▶ **GIVEN INSTRUCTION 1**: Output the passage of the nettime announcement that runs from "The question of" down to "gaining general dominance.", word for word.

▶ **SOURCE EXCERPT**:
··········

100 copies 200 pages
+ through nettime-l

made in Hungary

Dear Nettimers,

After the presentation of the xerox zine/reader ZKP1 in Amsterdam at  
the Next Five Minutes (january 1996) and ZKP2 in Madrid during  
5cyberconf (june 1996), we will now produce a third (edited)
compilation of nettime material. This time the editing will be done by
Tom Bass, who is based in Budapest.

For those of you who are new: ZKP stands for 'Zentralkomitee', a
reference to the first meeting we held in the Spessart forrest near
Frankfurt am Main (Germany) in march 1995, hosted by Verein 707 under
the title 'Medien-ZK'. The discussion there (mainly attended by
Germans) resulted in the international 'nettime' meeting in Venice
(june 1995), hosted by Club Berlin, where we for the first time
formulated some elements of 'net criticism'. One of the results of that
meeting was the 'nettime' mailinglist...

The theme of Metaforum 3 will be 'content', the premisses of the
information industry and rus  under the title 'Under Construction'.

The question of content is a question of matter. After a glorious
postwar period where the enlightening concept of information escaped
from the concepts of matter and energy, it is filling today any
governing organisations of power and knowledge. That doesn't mean that
information means anything more then gaining general dominance. 
Information has become such a slippery term, that in the center of the 
'information-society', in it's global virtual cathedral also called
'the Net', one is hectically cyberizing everything: 'the body', 'life',
'work', 'sex', 'mind' to adapt to a chaosmos which is not made for
humans but for 'something faster'.

··········

▶ **DATA RECORDS**:
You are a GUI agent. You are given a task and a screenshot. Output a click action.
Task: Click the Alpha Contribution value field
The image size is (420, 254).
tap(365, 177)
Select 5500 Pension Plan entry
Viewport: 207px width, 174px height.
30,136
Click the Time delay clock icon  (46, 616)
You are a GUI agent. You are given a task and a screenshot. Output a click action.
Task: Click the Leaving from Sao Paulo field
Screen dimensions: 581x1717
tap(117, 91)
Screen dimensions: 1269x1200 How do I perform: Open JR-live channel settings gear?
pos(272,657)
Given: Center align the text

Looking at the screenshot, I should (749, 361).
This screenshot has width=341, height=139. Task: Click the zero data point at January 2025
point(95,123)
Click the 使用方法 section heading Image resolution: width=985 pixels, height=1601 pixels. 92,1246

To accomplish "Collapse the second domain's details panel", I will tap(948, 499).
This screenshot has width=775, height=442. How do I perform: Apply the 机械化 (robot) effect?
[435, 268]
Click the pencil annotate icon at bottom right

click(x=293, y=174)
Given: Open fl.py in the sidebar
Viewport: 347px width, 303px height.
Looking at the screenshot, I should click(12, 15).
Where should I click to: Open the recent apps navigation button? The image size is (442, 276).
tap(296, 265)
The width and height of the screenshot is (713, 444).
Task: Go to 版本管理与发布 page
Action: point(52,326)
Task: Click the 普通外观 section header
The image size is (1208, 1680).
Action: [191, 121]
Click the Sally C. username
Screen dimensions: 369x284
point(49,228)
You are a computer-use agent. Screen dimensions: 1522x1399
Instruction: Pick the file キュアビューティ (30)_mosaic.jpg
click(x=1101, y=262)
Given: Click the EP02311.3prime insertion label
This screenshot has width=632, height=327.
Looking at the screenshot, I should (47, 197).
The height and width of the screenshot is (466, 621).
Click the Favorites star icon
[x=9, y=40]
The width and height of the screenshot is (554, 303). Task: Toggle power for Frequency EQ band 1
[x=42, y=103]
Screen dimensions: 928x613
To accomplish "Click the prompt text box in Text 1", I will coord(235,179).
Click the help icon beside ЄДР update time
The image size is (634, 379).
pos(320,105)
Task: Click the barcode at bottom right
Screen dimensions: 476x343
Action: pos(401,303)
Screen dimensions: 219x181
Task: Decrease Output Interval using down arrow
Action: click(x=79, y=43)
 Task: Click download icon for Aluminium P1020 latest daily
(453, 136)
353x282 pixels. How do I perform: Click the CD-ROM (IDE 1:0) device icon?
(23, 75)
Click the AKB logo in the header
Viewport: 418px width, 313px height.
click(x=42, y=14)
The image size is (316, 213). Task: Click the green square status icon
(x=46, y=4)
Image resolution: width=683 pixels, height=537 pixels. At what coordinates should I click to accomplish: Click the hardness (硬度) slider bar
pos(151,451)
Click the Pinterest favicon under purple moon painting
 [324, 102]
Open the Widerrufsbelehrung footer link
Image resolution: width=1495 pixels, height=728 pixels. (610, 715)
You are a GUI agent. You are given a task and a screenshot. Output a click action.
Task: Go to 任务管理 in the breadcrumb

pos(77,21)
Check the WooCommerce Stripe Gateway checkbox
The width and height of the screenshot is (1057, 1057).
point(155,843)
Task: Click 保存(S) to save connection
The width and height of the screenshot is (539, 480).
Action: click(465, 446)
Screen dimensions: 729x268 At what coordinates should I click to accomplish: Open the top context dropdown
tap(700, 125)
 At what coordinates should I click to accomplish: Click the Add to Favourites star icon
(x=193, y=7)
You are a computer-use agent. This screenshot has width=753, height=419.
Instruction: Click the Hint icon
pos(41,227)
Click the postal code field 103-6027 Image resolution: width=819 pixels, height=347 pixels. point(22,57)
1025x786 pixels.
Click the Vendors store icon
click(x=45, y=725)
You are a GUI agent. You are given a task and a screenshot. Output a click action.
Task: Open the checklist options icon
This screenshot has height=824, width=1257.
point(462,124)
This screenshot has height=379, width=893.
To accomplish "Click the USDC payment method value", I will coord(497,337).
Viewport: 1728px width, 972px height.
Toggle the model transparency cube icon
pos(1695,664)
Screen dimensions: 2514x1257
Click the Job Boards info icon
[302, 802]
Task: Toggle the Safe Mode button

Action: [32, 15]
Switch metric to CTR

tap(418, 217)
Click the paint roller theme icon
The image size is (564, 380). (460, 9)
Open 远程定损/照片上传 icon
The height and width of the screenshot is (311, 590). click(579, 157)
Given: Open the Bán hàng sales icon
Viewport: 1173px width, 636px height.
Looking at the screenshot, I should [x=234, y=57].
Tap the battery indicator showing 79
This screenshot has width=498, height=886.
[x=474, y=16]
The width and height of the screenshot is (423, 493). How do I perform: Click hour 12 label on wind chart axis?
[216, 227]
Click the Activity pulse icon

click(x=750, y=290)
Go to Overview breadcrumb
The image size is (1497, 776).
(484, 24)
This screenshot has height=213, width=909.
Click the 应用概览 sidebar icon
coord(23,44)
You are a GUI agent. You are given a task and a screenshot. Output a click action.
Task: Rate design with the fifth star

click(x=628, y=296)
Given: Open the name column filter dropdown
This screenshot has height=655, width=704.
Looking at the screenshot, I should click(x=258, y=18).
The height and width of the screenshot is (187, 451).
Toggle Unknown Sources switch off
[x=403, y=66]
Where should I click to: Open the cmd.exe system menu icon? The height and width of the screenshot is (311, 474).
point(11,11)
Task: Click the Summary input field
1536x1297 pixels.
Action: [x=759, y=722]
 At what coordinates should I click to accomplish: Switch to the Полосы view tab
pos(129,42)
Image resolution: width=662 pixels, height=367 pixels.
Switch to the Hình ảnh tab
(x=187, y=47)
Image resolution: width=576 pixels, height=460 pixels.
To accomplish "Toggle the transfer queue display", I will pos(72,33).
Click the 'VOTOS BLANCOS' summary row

··········

▶ **GIVEN INSTRUCTION 2**: Format the rows as a JSON list of strings, one string per line and blank lines omitted, covering everything from the first row down to and including the line that contains "Action: point(52,326)".

▶ **REPLY 1**:
The question of content is a question of matter. After a glorious
postwar period where the enlightening concept of information escaped
from the concepts of matter and energy, it is filling today any
governing organisations of power and knowledge. That doesn't mean that
information means anything more then gaining general dominance.

▶ **REPLY 2**:
[
  "You are a GUI agent. You are given a task and a screenshot. Output a click action.",
  "Task: Click the Alpha Contribution value field",
  "The image size is (420, 254).",
  "tap(365, 177)",
  "Select 5500 Pension Plan entry",
  "Viewport: 207px width, 174px height.",
  "30,136",
  "Click the Time delay clock icon  (46, 616)",
  "You are a GUI agent. You are given a task and a screenshot. Output a click action.",
  "Task: Click the Leaving from Sao Paulo field",
  "Screen dimensions: 581x1717",
  "tap(117, 91)",
  "Screen dimensions: 1269x1200 How do I perform: Open JR-live channel settings gear?",
  "pos(272,657)",
  "Given: Center align the text",
  "Looking at the screenshot, I should (749, 361).",
  "This screenshot has width=341, height=139. Task: Click the zero data point at January 2025",
  "point(95,123)",
  "Click the 使用方法 section heading Image resolution: width=985 pixels, height=1601 pixels. 92,1246",
  "To accomplish \"Collapse the second domain's details panel\", I will tap(948, 499).",
  "This screenshot has width=775, height=442. How do I perform: Apply the 机械化 (robot) effect?",
  "[435, 268]",
  "Click the pencil annotate icon at bottom right",
  "click(x=293, y=174)",
  "Given: Open fl.py in the sidebar",
  "Viewport: 347px width, 303px height.",
  "Looking at the screenshot, I should click(12, 15).",
  "Where should I click to: Open the recent apps navigation button? The image size is (442, 276).",
  "tap(296, 265)",
  "The width and height of the screenshot is (713, 444).",
  "Task: Go to 版本管理与发布 page",
  "Action: point(52,326)"
]